DOJ suspends DEA searches at airports over civil rights concerns
Horowitz said the DEA wasn't following its own policies on those searches, which often included seizing cash.
The U.S. Department of Justice told the Drug Enforcement Administration to suspend consensual searches at airports and other mass transit facilities after hearing about potential civil rights violations.
Department of Justice Inspector General Michael Horowitz announced the suspension after hearing concerns about in the DEA's transportation interdiction efforts, which include conducting consensual searches. During such searches, the DEA Task Force Groups approach people at airports, ask for consent to speak with the person and, if the Special Agents or Task Force Officers think it warranted, ask for consent to search the individual's belongings.
The practice has raised civil rights concerns after video of one search went public.
Horowitz said the DEA wasn't following its own policies on those searches, which often included seizing cash. Such seizures put the onus on the traveler to prove the money wasn't from drug trafficking to get it back.

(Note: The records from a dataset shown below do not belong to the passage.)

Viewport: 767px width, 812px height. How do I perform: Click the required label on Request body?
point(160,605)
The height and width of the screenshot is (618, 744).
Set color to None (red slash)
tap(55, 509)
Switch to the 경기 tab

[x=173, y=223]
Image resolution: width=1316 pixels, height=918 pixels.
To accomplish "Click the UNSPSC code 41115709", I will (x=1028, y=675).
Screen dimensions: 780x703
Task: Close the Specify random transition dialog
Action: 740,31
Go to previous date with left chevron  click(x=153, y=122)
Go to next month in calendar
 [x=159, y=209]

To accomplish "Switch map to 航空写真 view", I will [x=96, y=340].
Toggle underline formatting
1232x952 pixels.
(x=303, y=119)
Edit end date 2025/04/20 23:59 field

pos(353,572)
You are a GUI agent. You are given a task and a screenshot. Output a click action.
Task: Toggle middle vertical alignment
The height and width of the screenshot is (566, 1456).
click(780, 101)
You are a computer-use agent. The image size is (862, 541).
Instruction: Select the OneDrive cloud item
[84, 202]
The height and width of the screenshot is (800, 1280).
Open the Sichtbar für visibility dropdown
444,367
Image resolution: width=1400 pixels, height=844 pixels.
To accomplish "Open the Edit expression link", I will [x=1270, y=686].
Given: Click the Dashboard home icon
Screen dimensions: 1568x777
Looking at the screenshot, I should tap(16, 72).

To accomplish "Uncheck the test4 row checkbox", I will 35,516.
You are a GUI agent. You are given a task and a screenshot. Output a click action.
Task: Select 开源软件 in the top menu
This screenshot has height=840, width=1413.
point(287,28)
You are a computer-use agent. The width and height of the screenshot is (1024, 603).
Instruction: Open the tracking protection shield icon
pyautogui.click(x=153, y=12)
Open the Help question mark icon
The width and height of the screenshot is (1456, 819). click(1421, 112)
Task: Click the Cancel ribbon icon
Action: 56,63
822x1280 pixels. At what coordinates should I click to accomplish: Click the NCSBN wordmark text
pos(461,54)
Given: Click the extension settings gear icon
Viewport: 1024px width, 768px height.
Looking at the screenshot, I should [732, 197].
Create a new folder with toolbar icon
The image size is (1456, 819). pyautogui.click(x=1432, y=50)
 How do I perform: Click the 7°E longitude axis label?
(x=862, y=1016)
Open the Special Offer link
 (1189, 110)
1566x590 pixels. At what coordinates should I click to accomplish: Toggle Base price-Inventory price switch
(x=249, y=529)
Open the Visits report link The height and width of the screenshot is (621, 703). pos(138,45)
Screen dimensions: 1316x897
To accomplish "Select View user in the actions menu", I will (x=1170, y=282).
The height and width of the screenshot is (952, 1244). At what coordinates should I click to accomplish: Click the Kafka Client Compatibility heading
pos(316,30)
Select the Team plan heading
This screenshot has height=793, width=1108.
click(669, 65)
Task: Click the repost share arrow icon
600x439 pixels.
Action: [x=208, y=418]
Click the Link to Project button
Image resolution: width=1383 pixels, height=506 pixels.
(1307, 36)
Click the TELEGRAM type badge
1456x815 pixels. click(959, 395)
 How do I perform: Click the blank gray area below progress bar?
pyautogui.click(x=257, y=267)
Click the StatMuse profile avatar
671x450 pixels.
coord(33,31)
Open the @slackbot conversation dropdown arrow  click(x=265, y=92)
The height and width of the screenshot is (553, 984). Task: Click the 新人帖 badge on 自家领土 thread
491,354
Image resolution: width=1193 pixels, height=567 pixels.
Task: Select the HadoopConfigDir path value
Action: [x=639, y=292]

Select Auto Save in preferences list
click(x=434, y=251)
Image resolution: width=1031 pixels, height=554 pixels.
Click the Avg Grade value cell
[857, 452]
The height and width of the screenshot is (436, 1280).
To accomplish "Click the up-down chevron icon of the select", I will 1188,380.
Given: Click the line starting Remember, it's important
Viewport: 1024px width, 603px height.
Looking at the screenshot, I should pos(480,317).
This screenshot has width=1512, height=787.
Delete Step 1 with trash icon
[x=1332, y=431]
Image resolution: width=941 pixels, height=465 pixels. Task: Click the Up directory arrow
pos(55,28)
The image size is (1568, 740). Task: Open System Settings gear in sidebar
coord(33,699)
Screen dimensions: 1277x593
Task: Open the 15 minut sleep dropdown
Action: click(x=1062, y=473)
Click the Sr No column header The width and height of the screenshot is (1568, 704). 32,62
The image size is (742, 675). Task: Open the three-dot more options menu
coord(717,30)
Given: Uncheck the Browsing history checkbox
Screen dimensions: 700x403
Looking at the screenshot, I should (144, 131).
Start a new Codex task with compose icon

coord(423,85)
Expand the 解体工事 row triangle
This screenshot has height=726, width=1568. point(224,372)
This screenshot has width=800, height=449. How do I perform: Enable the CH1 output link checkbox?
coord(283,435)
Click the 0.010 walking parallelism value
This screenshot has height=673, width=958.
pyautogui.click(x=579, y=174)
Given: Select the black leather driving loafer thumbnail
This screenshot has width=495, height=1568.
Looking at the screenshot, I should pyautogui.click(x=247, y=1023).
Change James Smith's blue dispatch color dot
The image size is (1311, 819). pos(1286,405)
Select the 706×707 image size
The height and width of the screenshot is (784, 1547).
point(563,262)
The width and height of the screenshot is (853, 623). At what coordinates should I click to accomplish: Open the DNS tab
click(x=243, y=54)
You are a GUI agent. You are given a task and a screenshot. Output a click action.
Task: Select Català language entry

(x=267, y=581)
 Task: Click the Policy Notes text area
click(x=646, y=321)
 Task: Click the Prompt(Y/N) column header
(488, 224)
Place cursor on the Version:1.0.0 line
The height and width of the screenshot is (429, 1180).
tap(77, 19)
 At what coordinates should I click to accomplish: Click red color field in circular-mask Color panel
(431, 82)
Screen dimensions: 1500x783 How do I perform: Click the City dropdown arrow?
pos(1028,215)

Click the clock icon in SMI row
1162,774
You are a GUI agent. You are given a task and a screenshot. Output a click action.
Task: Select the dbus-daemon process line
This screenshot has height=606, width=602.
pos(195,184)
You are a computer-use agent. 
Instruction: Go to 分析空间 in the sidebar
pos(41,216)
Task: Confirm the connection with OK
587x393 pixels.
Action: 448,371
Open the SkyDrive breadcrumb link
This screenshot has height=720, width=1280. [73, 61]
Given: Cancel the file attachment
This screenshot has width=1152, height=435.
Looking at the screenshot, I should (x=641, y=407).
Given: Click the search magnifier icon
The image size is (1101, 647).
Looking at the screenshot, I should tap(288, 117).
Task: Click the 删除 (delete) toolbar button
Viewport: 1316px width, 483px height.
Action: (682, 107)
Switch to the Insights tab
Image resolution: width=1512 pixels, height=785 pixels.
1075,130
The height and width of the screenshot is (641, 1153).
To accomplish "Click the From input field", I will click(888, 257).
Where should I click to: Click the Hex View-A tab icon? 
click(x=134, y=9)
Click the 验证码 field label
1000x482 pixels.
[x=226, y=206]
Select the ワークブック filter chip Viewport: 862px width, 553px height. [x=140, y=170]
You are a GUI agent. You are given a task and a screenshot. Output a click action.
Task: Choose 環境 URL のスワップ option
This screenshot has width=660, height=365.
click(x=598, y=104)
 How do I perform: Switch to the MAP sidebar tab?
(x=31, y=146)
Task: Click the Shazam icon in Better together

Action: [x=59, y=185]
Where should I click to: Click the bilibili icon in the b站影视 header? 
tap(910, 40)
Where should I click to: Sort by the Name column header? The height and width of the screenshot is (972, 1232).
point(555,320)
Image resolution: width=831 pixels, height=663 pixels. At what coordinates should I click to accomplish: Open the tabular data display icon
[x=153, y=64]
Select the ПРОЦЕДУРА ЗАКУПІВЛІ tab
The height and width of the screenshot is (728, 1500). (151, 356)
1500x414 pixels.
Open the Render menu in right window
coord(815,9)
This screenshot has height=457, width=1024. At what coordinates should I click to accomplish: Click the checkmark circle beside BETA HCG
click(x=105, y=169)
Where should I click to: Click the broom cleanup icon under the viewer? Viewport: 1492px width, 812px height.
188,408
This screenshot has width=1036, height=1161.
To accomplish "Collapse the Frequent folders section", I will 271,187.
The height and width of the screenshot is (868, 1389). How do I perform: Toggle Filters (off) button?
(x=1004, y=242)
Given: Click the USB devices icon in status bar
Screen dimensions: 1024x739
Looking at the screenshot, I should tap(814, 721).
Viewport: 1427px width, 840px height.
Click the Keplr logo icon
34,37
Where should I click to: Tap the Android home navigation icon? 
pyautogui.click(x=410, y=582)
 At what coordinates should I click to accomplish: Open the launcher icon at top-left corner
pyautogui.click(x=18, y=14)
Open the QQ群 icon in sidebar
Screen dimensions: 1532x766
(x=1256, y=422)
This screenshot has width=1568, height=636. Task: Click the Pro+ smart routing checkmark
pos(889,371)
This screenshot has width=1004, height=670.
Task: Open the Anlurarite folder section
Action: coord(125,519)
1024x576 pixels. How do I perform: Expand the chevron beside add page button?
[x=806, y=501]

Horowitz said the DEA wasn't complying with its own policy to document each consensual encounter despite the agency having promised to do so in 2015. The Office of Inspector General's office also said the DEA had suspended its transportation interdiction training in 2023. Such training is required by DEA policy and has not restarted, according to the memo.
The alert came after a search earlier this year involving a traveler who was approached for a consensual encounter by a DEA Task Force Officer while boarding a flight.
After the traveler declined to provide consent for a search, the DEA Task Force Officer detained the traveler's carry-on bag. Then a drug detection dog alerted to the bag. The passenger eventually signed a consent form. No cash, drugs or other contraband was found. By that time, the traveler had missed the original flight. The traveler documented the incident and later made an edited version public.
Horowitz's office also learned that the DEA Task Force Group selected the passenger based on information from a confidential DEA source, who was an employee of a commercial airline. The employee tipped off the DEA about travelers who had bought tickets within 48 hours of travel.
"The OIG learned that the DEA had been paying this employee a percentage of forfeited cash seized by the DEA office from passengers at the local airport when the seizure resulted from information the employee had provided to the DEA," according to the memo. "The employee had received tens of thousands of dollars from the DEA over the past several years."
The OIG concluded that continuing such searches could "imperil the Department’s asset forfeiture and seizure activities."
"Absence of critical controls, such as adequate policies, guidance, training, and data collection, the DEA is creating substantial risks that DEA Special Agents and Task Force Officers will conduct these activities improperly; impose unwarranted burdens on, and violate the legal rights of, innocent travelers; imperil the Department's asset forfeiture and seizure activities; and waste law enforcement resources on ineffective interdiction actions."
The Deputy Attorney General issued the directive to the DEA suspending all consensual encounters at mass transportation facilities "unless they are either connected to an ongoing, predicated investigation involving one or more identified targets or criminal networks or approved by the DEA Administrator based on exigent circumstances."